**** ENTRIES SUPPLIED
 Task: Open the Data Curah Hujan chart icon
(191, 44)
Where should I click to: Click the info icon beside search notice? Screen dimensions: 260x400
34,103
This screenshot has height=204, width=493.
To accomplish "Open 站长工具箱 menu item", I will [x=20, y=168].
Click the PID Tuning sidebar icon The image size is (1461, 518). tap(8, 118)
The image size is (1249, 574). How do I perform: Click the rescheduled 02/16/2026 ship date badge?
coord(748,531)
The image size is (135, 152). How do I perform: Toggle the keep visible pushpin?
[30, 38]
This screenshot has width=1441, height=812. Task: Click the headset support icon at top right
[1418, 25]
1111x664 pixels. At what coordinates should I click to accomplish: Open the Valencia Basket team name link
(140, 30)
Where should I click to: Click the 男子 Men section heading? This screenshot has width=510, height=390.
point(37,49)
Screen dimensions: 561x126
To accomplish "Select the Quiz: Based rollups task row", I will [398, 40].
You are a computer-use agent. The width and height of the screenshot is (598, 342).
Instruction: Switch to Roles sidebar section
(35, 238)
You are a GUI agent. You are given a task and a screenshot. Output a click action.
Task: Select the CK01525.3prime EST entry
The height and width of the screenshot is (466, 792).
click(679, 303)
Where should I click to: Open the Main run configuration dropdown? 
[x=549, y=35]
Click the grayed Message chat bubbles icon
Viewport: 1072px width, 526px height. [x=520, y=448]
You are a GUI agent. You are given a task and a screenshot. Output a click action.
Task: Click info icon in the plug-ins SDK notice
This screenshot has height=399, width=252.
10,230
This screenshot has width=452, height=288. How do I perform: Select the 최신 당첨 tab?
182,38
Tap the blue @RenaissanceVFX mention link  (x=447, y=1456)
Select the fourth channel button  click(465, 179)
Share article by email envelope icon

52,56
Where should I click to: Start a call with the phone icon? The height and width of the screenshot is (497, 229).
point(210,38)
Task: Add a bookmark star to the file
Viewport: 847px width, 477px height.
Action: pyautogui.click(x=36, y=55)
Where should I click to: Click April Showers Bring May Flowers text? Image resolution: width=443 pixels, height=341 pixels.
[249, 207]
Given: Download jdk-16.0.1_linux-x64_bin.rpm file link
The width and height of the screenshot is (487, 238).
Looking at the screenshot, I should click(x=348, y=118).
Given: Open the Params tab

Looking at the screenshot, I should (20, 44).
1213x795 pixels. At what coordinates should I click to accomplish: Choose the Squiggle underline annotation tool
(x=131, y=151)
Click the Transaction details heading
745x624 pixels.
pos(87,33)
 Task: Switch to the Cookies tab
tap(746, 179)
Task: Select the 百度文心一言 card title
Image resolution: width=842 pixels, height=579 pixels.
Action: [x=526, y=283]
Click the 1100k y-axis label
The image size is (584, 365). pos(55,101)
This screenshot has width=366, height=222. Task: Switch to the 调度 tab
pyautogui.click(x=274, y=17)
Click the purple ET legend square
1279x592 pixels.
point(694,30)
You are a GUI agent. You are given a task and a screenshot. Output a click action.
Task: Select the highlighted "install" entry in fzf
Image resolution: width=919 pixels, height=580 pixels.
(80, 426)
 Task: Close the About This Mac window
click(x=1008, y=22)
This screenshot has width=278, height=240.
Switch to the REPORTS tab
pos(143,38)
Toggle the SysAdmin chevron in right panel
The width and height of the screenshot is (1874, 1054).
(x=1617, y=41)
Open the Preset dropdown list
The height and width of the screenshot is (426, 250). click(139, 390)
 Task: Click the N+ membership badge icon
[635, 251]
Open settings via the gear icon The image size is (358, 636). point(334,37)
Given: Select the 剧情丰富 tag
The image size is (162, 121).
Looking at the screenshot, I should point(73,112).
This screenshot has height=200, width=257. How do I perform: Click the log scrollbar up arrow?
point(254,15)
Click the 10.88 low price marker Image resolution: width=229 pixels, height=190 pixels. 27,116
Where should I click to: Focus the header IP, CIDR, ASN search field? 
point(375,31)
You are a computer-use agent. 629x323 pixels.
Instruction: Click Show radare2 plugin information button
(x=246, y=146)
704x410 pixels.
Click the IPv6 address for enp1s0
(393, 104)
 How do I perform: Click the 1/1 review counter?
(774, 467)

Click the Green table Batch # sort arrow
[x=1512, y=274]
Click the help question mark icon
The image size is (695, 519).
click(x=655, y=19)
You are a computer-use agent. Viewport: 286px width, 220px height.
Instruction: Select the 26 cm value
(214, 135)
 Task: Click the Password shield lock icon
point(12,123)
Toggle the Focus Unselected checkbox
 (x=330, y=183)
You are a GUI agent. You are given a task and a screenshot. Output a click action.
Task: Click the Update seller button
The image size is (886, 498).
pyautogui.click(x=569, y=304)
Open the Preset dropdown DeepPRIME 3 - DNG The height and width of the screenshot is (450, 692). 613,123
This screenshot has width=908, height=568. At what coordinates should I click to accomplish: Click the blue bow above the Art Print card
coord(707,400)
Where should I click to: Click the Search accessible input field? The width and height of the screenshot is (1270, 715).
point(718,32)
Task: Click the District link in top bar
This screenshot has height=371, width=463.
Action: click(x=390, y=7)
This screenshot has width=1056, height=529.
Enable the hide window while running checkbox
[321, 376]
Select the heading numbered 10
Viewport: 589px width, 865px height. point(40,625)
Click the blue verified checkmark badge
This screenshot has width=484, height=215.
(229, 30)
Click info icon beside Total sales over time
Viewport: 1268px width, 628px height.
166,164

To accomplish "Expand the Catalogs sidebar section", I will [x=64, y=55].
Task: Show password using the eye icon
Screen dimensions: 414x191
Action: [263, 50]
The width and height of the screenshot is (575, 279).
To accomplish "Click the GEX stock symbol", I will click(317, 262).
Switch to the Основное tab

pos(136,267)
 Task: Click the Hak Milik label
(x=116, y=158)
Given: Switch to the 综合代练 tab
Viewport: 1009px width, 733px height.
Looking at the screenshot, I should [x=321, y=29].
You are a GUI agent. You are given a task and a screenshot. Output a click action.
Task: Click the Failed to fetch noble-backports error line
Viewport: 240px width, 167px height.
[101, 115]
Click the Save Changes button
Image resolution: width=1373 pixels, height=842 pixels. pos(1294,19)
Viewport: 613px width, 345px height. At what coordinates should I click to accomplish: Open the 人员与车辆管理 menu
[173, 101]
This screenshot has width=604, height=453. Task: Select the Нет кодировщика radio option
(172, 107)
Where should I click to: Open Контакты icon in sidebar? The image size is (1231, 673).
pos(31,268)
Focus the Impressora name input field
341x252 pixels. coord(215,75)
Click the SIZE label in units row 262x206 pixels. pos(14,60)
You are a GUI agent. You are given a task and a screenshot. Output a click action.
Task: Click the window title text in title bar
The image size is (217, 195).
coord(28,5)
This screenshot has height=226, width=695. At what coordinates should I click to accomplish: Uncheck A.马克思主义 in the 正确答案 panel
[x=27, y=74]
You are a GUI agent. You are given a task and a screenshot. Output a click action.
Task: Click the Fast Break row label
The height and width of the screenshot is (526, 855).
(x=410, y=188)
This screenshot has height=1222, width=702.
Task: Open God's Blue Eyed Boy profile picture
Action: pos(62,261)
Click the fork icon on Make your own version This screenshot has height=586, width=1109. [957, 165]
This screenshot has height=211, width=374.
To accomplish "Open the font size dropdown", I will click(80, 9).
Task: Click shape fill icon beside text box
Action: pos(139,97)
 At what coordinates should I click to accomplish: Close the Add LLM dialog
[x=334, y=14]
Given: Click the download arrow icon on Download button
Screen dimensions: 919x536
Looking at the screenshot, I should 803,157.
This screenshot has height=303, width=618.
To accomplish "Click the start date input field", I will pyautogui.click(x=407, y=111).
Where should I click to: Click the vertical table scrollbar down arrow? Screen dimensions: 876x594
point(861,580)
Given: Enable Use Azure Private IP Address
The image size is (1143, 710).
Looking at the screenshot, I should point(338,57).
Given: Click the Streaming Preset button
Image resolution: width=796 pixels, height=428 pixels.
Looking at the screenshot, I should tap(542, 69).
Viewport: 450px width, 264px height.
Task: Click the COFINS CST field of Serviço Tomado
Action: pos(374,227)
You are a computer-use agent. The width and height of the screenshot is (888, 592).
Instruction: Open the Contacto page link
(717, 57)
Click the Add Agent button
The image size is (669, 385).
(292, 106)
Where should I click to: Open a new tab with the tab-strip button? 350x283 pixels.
********
> _TASK PROMPT_
Please retype exactly the line containing "Where should I click to: Click the vertical" and each line after it to the end of the records, and nothing more.

> _REPLY_
Where should I click to: Click the vertical table scrollbar down arrow? Screen dimensions: 876x594
point(861,580)
Given: Enable Use Azure Private IP Address
The image size is (1143, 710).
Looking at the screenshot, I should point(338,57).
Given: Click the Streaming Preset button
Image resolution: width=796 pixels, height=428 pixels.
Looking at the screenshot, I should tap(542, 69).
Viewport: 450px width, 264px height.
Task: Click the COFINS CST field of Serviço Tomado
Action: pos(374,227)
You are a computer-use agent. The width and height of the screenshot is (888, 592).
Instruction: Open the Contacto page link
(717, 57)
Click the Add Agent button
The image size is (669, 385).
(292, 106)
Where should I click to: Open a new tab with the tab-strip button? 350x283 pixels.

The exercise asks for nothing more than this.